In view of the signs of ${\mathrm{\Delta }}_{\mathrm{r}}{\mathrm{G}}^{\circ }$ for the following reactions

$\begin{array}{r}{\mathrm{PbO}}_2+\mathrm{Pb}\to 2\mathrm{PbO},{\mathrm{\Delta }}_{\mathrm{r}}{\mathrm{G}}^{\circ }<0\\ {\mathrm{SnO}}_2+\mathrm{Sn}\to 2\mathrm{SnO},{\mathrm{\Delta }}_{\mathrm{r}}{\mathrm{G}}^{\circ }>0\end{array}$

Which oxidation states are more characteristic for lead and tin ?

$\stackrel{+4}{\mathrm{Pb}}{\mathrm{O}}_2+\mathrm{Pb}\to 2\stackrel{+2}{\mathrm{Pb}}\mathrm{O}$

Free energy of the reaction is negative which implies that reaction is spontaneous.
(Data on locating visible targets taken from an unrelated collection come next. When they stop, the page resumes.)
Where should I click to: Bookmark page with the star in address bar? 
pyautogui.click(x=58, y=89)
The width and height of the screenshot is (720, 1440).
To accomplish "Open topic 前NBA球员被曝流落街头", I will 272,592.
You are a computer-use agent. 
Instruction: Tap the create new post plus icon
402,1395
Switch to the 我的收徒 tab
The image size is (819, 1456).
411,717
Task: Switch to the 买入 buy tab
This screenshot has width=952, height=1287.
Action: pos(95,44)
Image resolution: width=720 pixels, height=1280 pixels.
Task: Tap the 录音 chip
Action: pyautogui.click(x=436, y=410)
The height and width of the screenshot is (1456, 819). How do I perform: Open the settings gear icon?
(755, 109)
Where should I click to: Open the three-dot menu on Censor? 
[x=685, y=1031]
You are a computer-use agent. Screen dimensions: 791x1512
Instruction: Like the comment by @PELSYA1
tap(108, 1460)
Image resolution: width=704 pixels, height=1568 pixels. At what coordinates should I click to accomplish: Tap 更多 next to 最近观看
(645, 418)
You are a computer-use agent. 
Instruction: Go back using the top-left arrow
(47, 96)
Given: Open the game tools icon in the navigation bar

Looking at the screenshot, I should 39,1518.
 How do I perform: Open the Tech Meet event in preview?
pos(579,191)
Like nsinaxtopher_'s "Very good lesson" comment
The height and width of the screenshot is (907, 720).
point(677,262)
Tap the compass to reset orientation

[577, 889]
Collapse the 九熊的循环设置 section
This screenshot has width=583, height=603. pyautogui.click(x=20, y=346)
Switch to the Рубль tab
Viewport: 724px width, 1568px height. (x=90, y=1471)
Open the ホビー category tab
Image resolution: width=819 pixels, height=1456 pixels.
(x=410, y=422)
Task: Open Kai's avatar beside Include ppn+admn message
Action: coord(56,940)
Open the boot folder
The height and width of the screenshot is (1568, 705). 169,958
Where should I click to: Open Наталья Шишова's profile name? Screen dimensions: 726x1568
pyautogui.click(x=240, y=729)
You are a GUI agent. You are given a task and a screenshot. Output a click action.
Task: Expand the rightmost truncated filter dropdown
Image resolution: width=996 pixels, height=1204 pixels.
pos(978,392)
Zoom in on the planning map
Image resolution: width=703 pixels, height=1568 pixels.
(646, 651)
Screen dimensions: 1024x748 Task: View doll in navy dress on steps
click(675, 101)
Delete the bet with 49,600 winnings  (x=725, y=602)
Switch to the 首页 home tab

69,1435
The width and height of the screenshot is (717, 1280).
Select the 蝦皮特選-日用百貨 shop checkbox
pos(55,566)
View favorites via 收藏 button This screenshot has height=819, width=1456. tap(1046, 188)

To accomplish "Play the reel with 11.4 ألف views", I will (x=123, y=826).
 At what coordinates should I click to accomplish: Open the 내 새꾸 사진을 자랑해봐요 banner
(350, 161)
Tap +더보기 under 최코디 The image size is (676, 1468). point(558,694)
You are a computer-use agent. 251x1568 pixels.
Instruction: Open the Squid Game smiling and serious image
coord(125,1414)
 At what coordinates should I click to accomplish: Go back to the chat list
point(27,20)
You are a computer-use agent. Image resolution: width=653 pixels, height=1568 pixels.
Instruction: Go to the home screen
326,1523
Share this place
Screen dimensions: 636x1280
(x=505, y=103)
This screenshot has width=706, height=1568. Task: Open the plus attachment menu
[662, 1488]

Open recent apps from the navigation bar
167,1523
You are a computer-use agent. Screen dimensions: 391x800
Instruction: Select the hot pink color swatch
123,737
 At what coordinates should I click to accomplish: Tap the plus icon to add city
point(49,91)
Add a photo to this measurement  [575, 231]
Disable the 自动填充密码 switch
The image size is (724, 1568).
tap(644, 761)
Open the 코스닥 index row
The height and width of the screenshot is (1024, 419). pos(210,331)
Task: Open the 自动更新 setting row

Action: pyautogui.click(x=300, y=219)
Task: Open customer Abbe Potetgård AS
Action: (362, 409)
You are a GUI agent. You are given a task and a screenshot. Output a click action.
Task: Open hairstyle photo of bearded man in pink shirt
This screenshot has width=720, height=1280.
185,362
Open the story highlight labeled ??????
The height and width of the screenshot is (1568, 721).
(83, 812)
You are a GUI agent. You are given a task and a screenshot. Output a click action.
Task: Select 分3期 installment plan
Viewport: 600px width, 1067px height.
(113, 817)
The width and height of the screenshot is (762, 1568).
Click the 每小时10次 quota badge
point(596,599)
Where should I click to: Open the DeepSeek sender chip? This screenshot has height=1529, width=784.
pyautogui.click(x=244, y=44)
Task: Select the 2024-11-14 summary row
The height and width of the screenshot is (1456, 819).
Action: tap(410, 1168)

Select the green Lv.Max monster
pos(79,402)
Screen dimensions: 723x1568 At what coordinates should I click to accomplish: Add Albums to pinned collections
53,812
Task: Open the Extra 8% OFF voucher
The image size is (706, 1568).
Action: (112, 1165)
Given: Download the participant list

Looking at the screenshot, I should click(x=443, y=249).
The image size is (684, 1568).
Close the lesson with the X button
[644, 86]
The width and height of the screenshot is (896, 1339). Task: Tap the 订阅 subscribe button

Lead (Pb) is more stable in +2 oxidation state than +4 due to inert pair effect, therefore the formation of PbO from PbO₂ is spontaneous. The characteristic state of Pb is +2.

$\stackrel{+4}{\mathrm{Sn}}{\mathrm{O}}_2+\mathrm{Sn}\to \stackrel{+2}{\mathrm{Sn}}\mathrm{O}$

Free energy of the reaction is positive which implies that reaction is non-spontaneous. Therefore, the characteristic oxidation state of Sn is +4.